Alle Tänzerinnen und Tänzer tragen schicke Anzüge mit Sonnenhüten, stilistisch an Zeit und Set des Films angelehnt. Schnell entwickelt sich eine traumhafte Dynamik, deren pinkfarbene Zuckerwatten-Illusion von vier Sätzen aus Aaron Coplands "Billy the Kid“-Suite konterkarierend unterbrochen wird.

Choreografisch ins Zentrum tritt dazu zeitgenössisch explosiv ein von Verbruggen auf dem Programmzettel als Jerry (Matthew Jared Perko) und dessen zwei Seelen (Anima: Ethan Ribeiro und Micaela Romano Serrano mit Blumen-Bouquets in ihren Korsagen an der Brust) ausgewiesenes Trio. Als Elysianer (Les Élysiens) werden alle restlichen Tänzer bezeichnet, denen Kostümbildner Emmanuel Maria später mit aufgenähten Blumen versehene Outfits verpasst, die optisch eher irritieren als betören.

Seine sich um den "Abschied von Erinnerungen und einer Version von uns selbst" - so der Choreograf - kreisende Gershwin-Hommage hat Verbruggen sinnhaft in "Farewell in Paris" umbenannt. Blumen fallen von der Decke, wiederholt tauchen zwei Schirme auf und Jerrys Seelen-Zwillinge lachen sich auf zwei Schaukelpferdgestellen frei, während der Protagonist amerikanisch-lässig wieder als Beobachter beiseitetritt.
Persönlich, nachdenklich, neu
Gleicht Verbruggens Lebewohl-Sagen einer Bonboniere mit Kariesalarm, so führt Marco Goecke die Zuschauer wesentlich düster gehaltenen zweiten Teil auf einen Parcours existenzieller Befindlichkeiten. Auch dieses Stück führt ein Tänzer an. Weitere reihen sich hinter ihm auf und verschmelzen zu emotionalen Facetten dieses Einzelnen. Wer Täter, wer Opfer ist - und ob es sich dabei überhaupt um zwei verschiedene Personen handelt -, vermag nur das Bauchgefühl zu entscheiden.
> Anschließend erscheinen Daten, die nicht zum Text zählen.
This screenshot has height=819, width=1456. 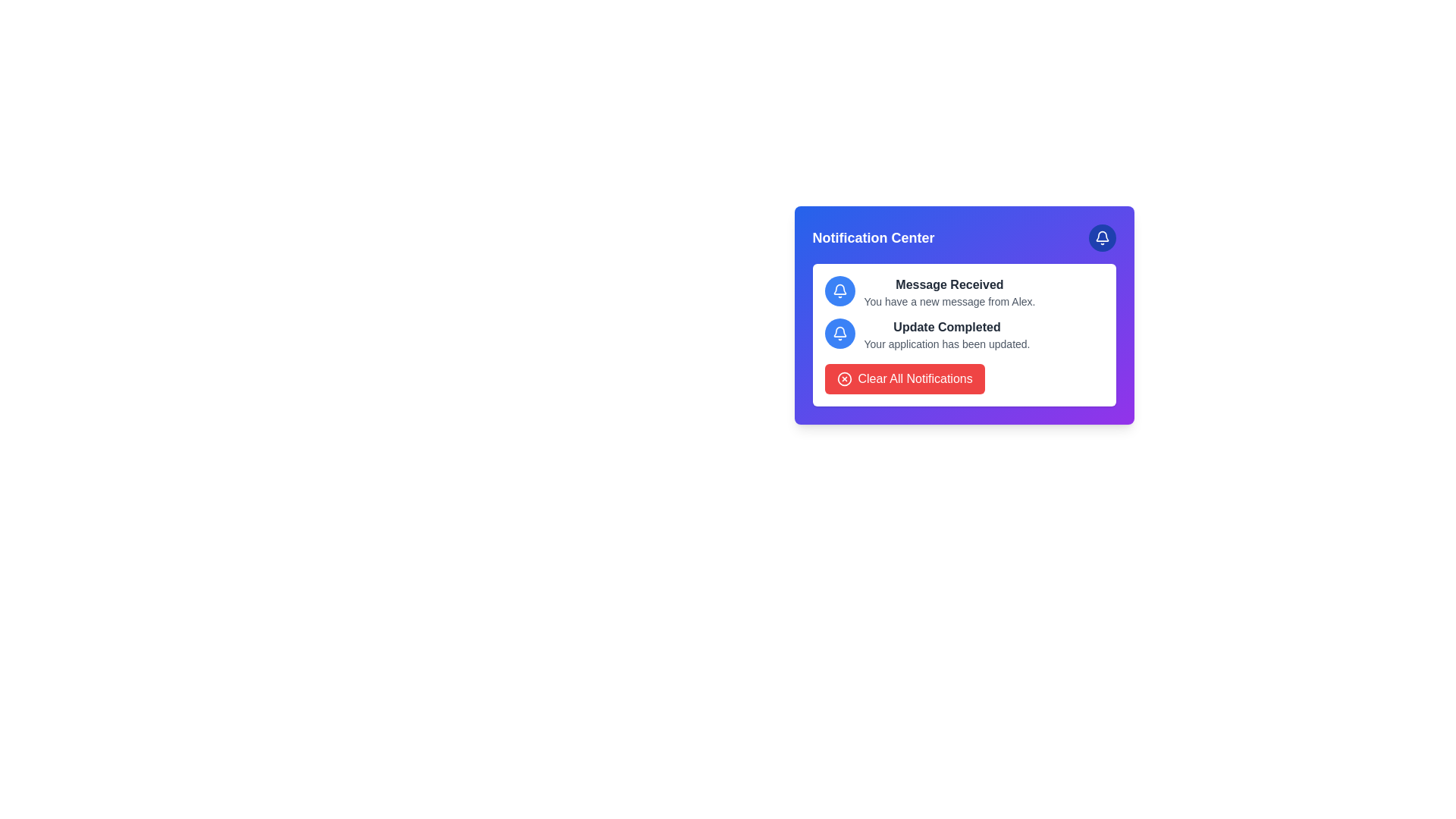 What do you see at coordinates (1102, 237) in the screenshot?
I see `the notification button located` at bounding box center [1102, 237].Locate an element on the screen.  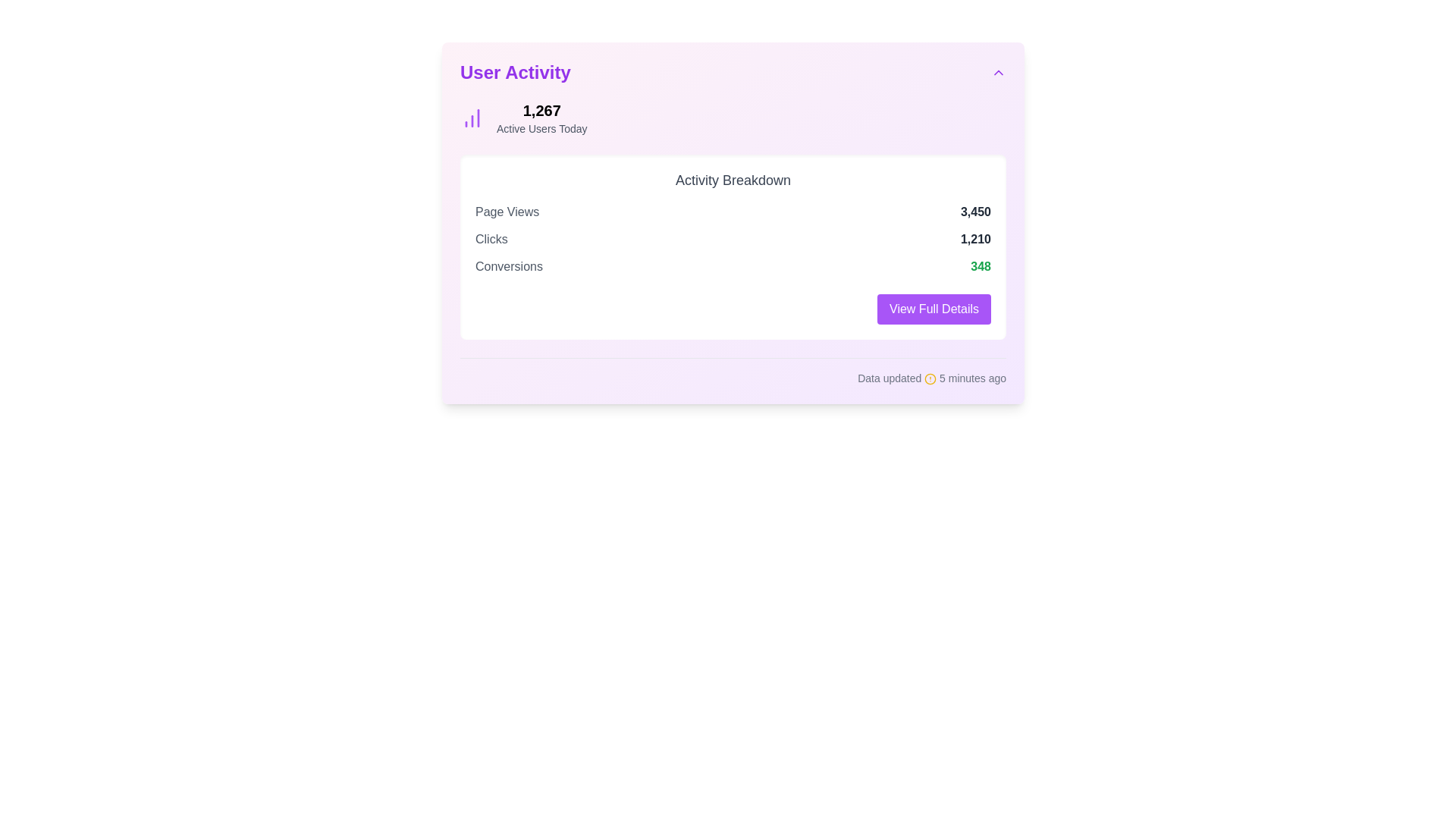
the Text Label displaying the count of active users for the day, located at the top center of the 'User Activity' card is located at coordinates (541, 110).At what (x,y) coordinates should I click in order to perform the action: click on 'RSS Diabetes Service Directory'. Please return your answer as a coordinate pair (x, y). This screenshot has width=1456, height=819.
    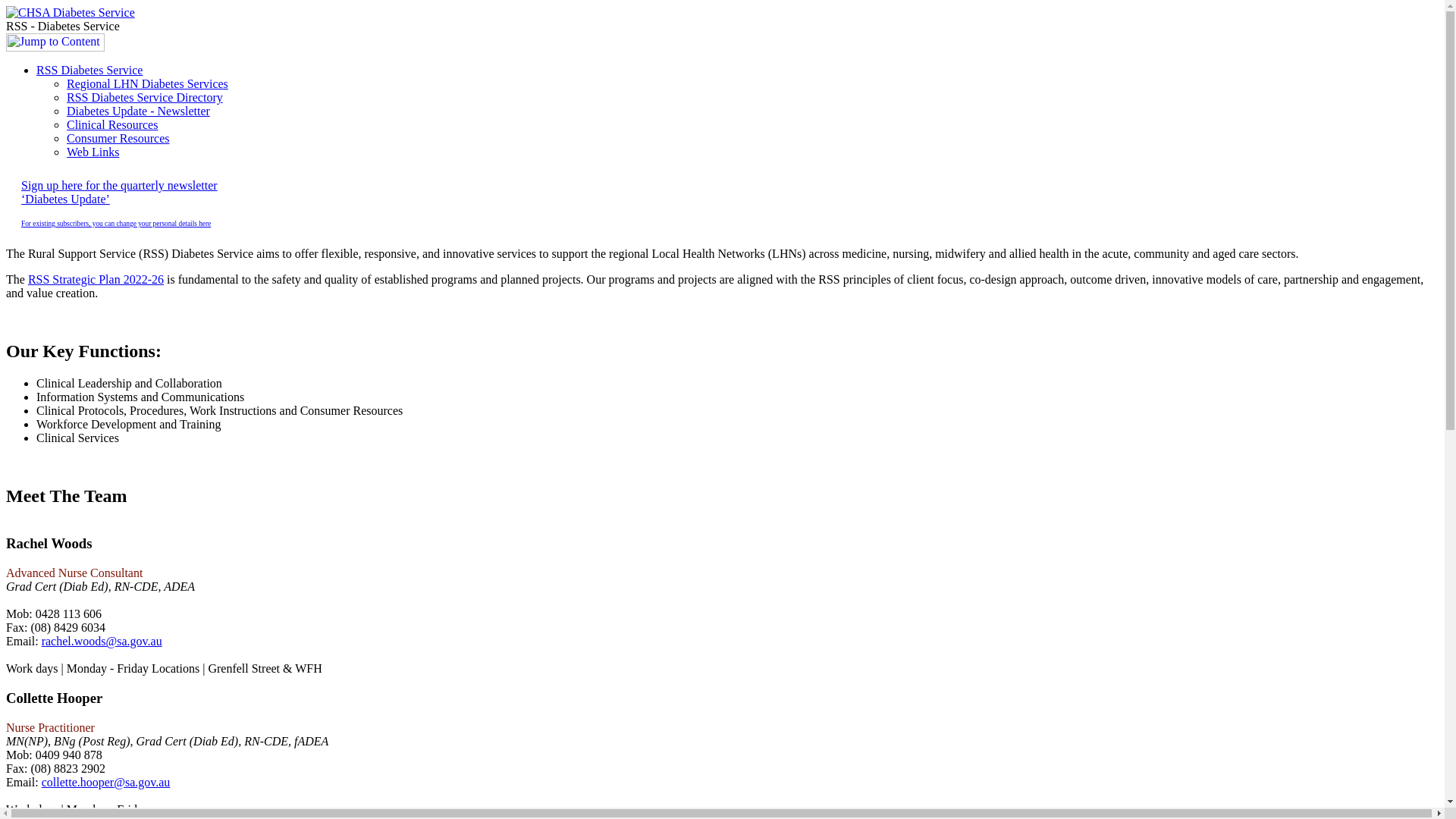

Immer wieder schieben sich unterschiedlich miteinander interagierende Paare ins Bild. Im Kollektiv formen Hände geschwätzige Plappermäuler. Unter einer Glühbirne schleudert ein Tänzer heftig seine offenen Haare herum. Dann kommt durch den Ausruf wortwörtlich die Angst mit ins Spiel.
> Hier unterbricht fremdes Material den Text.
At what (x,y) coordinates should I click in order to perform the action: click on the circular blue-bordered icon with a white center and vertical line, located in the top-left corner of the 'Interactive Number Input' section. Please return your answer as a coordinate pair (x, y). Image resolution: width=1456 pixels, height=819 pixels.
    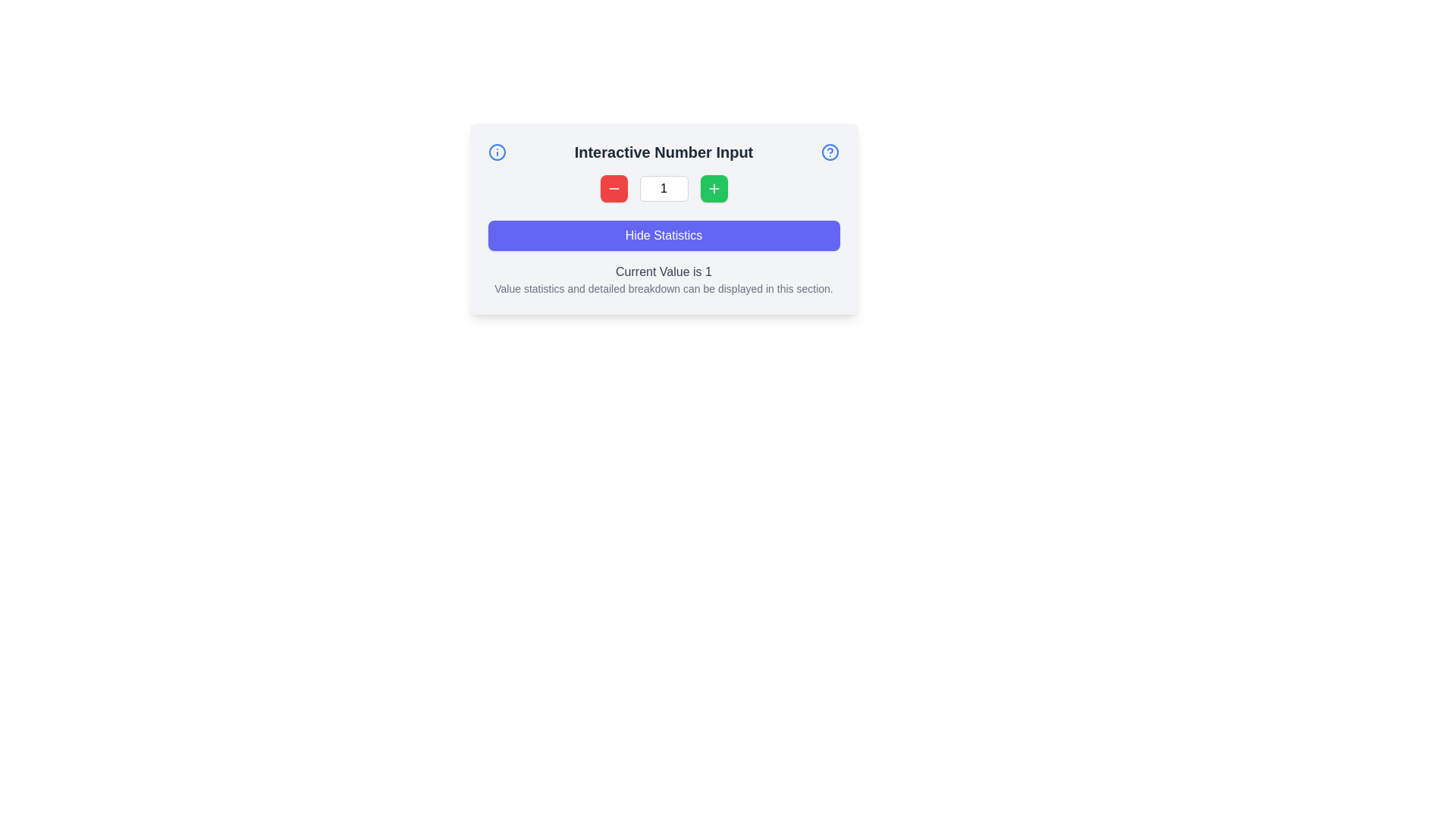
    Looking at the image, I should click on (497, 152).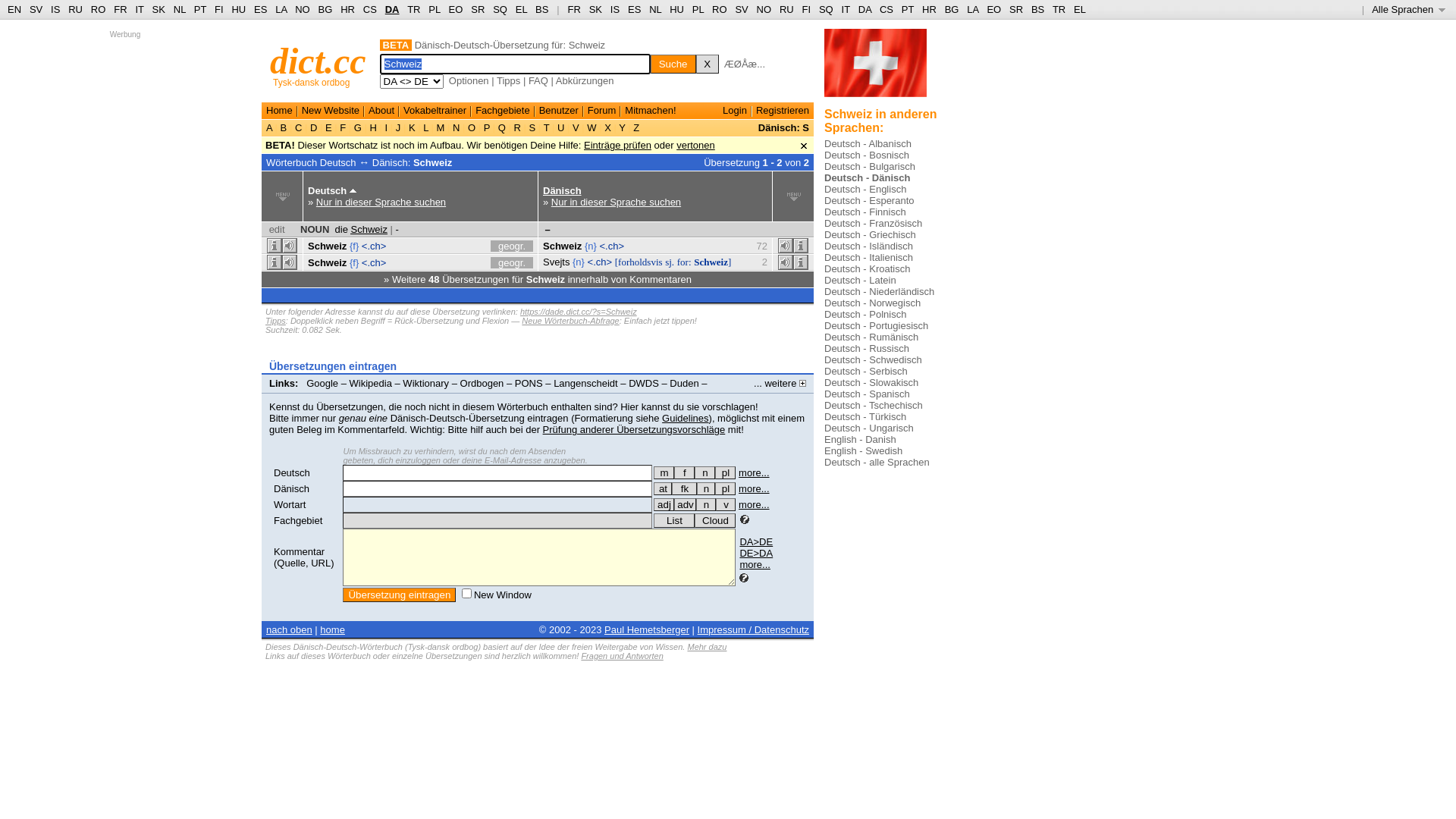 This screenshot has width=1456, height=819. Describe the element at coordinates (546, 127) in the screenshot. I see `'T'` at that location.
Ein kurzes Duett suggeriert Sicherheit. Plötzlich prescht Alexander Hille ganz in schwarz mit Federn an den Armen und um den Hals (Kostüme: Marvin Ott) - wie ein Nachtmahr aus einem Füssli-Gemälde - auf die beiden anderen Tänzer zu. Wenig später rupft sich Hille selbst Federn seines Kostüms aus.
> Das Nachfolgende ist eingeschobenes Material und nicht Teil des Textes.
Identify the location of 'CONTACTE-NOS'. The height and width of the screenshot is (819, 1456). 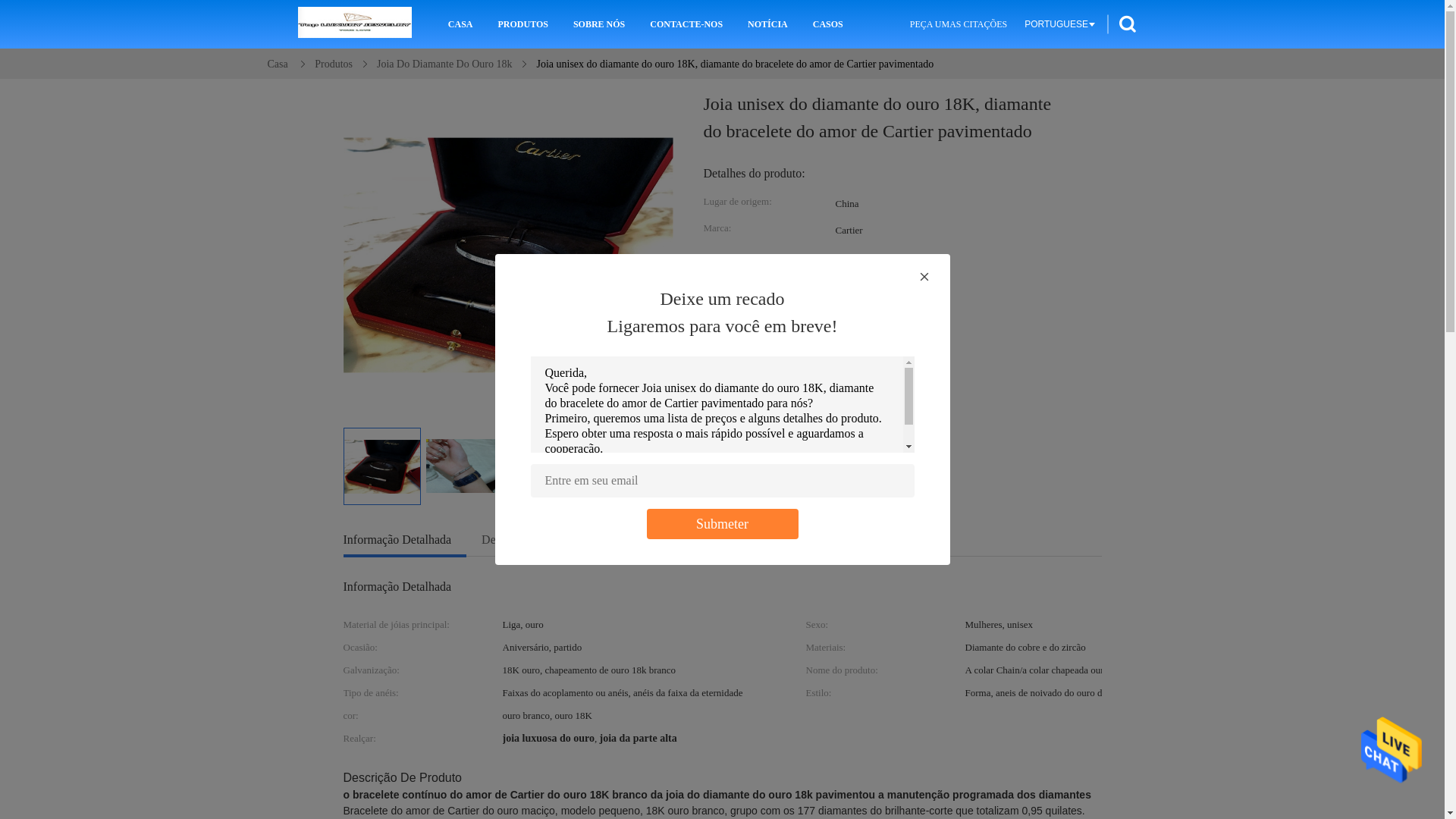
(645, 24). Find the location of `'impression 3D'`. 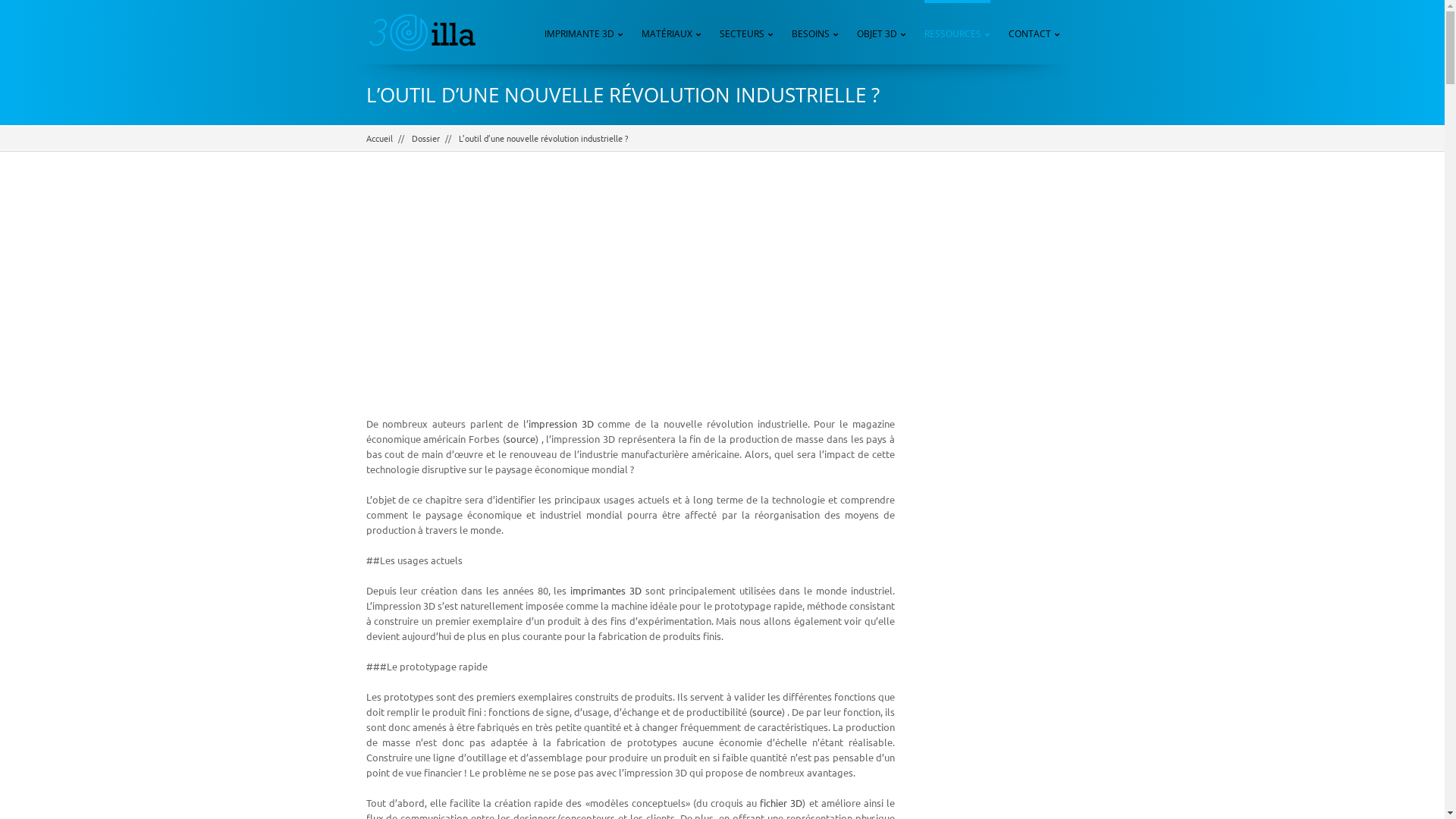

'impression 3D' is located at coordinates (560, 423).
Goeckes Blick auf Strawinskys "Sacre" ist persönlich, nachdenklich und neu. Auf ein Nacherzählen verzichtet er ebenso wie auf einen finalen Opfertod. Sein Ansatz scheint vielmehr, einem Täterprofil nachzuspüren, das zugleich das eines Opfers sein kann.

"Sacre" wird auf diese Weise zu einer Doppelrolle für jedermann. Die jeweils auslösenden Momente aufzudecken - darauf kommt es Goecke an. Mal schwingt auch Sehnsucht nach Verständnis mit, wenn sich zwei Protagonisten ineinander verklammern oder über die Wangen streichen. Nicht nur Furcht führt zu Verletzlichkeit.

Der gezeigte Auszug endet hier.